-- begin --

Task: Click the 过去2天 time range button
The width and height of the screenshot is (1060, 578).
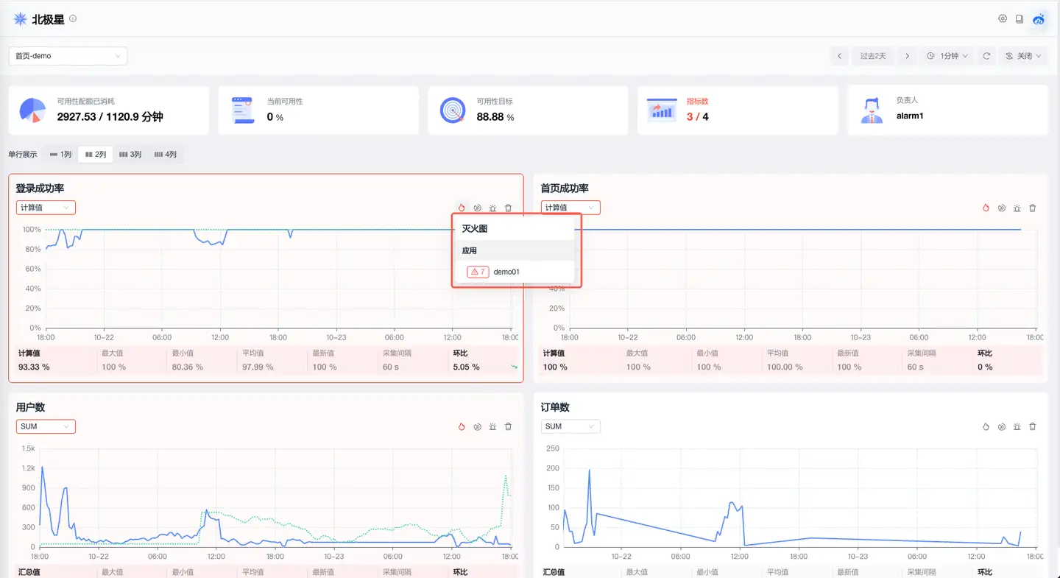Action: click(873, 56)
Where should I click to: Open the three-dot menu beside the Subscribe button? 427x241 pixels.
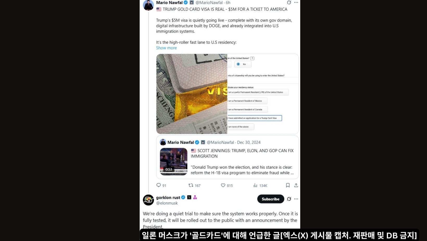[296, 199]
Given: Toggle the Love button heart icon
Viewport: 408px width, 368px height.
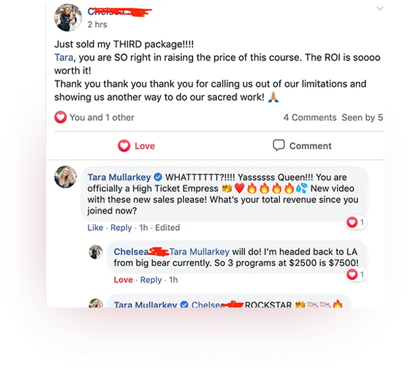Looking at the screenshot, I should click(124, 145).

-- end --
-- begin --

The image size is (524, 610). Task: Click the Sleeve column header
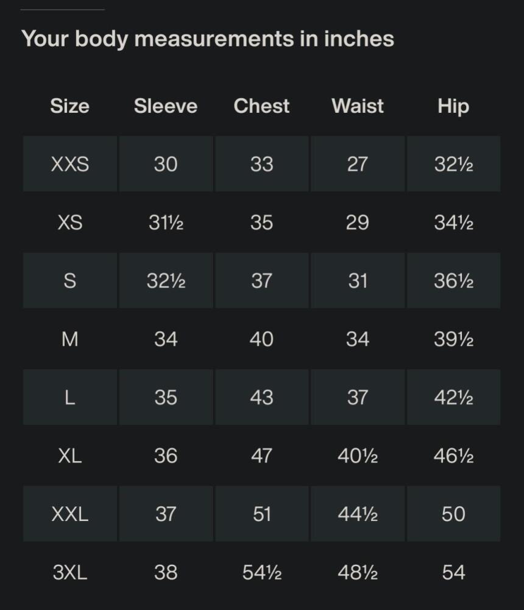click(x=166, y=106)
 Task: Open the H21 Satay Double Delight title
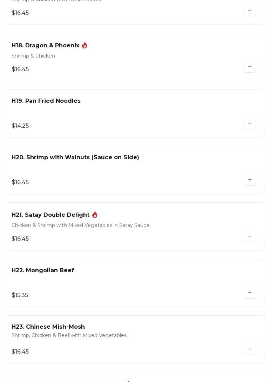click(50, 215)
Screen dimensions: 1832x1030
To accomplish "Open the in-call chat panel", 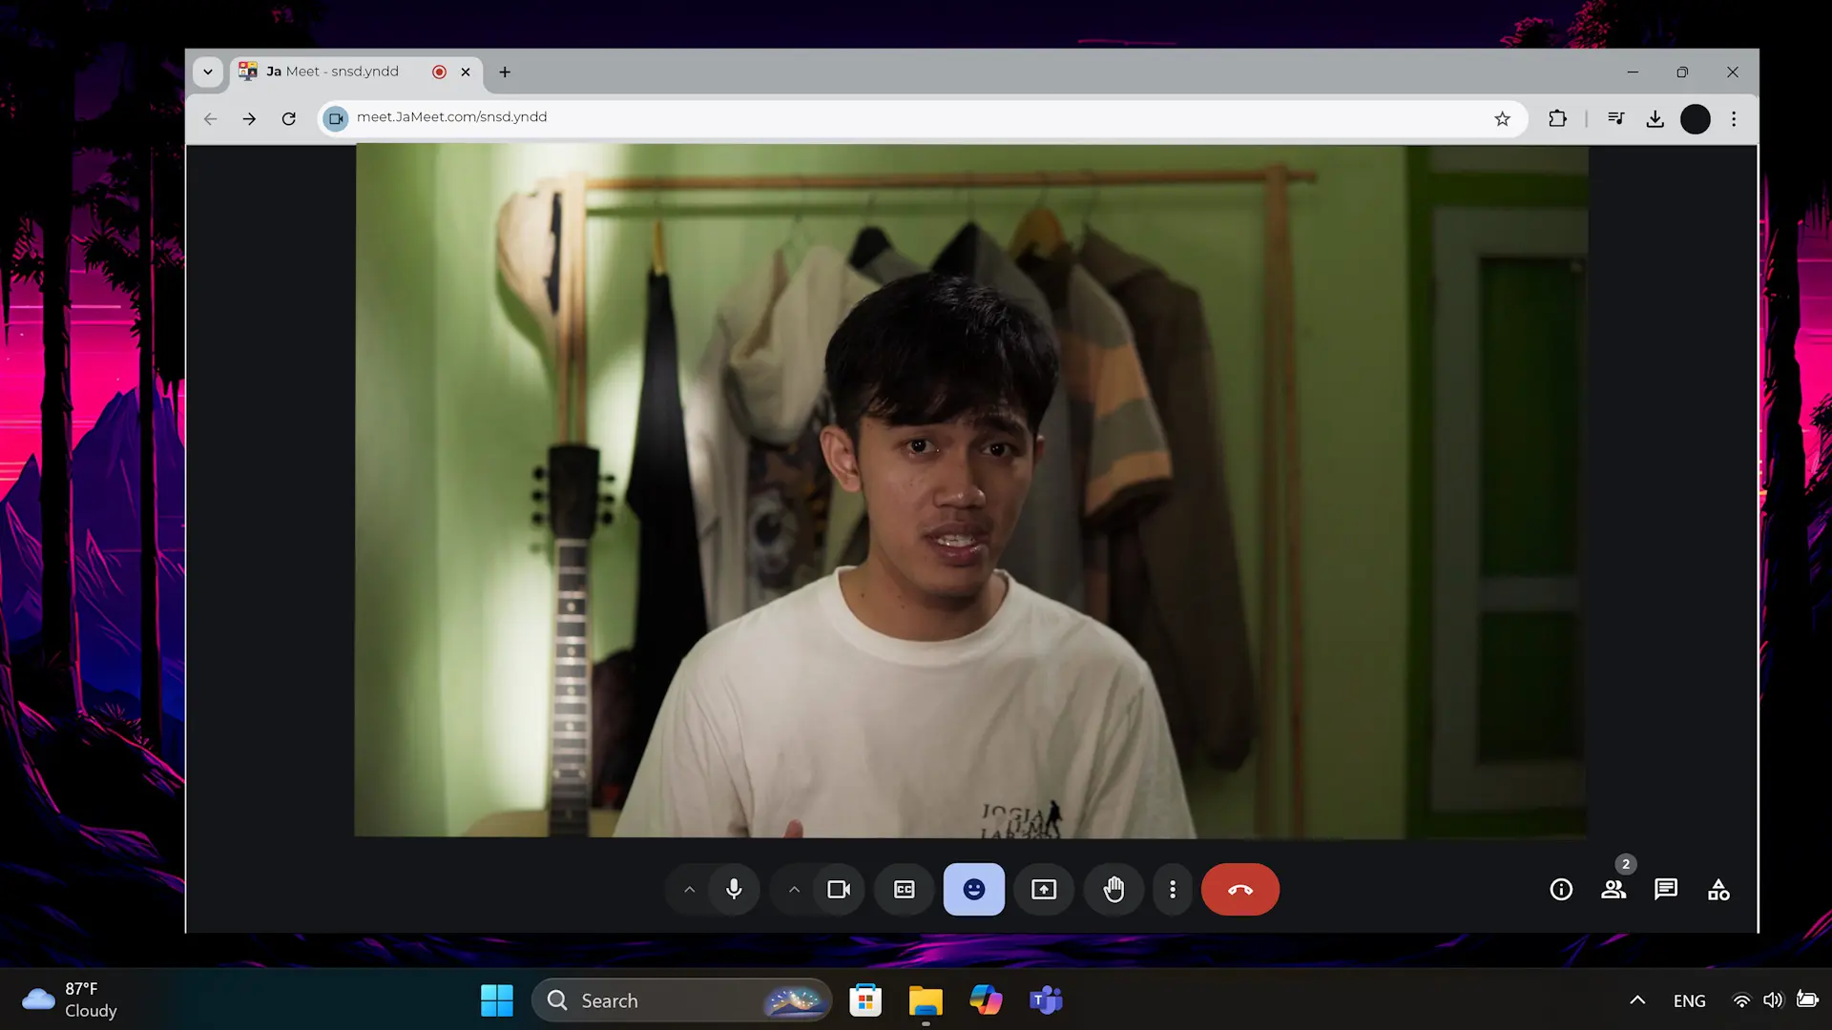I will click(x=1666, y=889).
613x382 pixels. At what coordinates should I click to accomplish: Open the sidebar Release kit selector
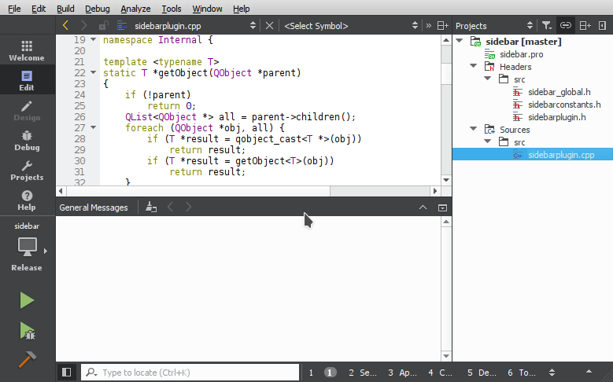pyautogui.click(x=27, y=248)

-- end --
-- begin --

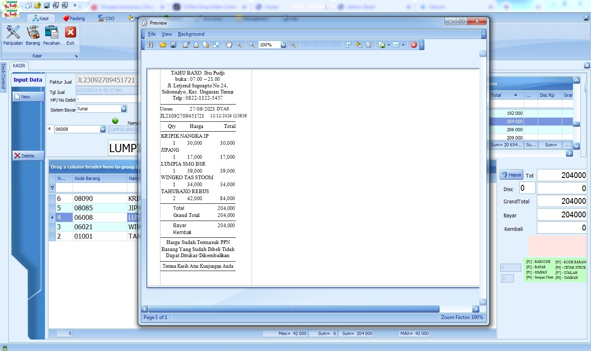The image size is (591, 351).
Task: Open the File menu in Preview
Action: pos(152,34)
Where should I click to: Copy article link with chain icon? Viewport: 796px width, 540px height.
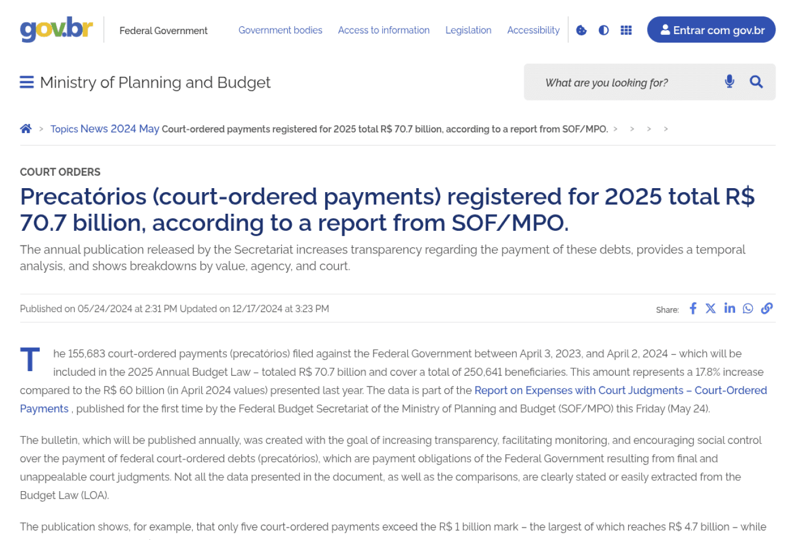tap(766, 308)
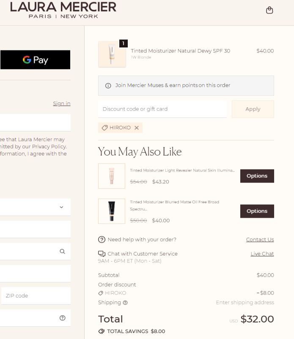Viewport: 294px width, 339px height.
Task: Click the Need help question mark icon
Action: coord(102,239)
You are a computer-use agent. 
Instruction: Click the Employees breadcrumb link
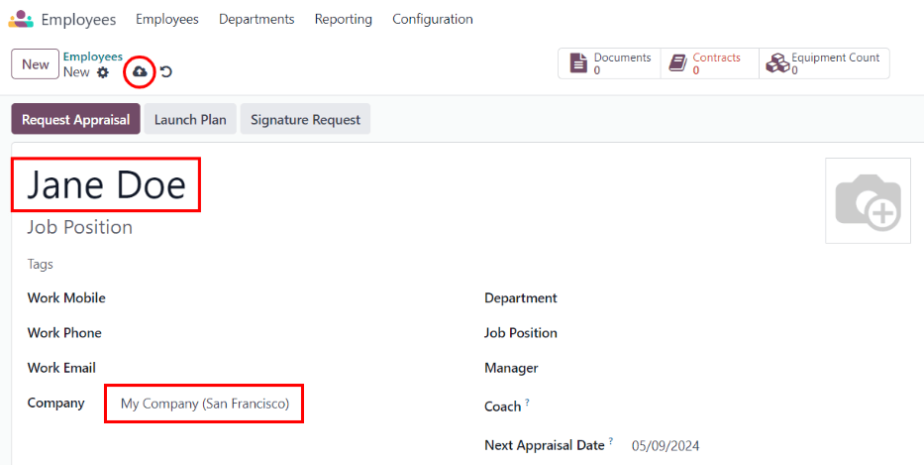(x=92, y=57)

-- end --

§ **EXERCISE GOAL**: Please duplicate the material starting with the line that contains "You are a computer-use agent." and continuing through the line that contains "(x=92, y=57)", with both of those lines included. Leave the pictures out of your copy.

§ **WRITTEN RESPONSE**:
You are a computer-use agent. 
Instruction: Click the Employees breadcrumb link
(x=92, y=57)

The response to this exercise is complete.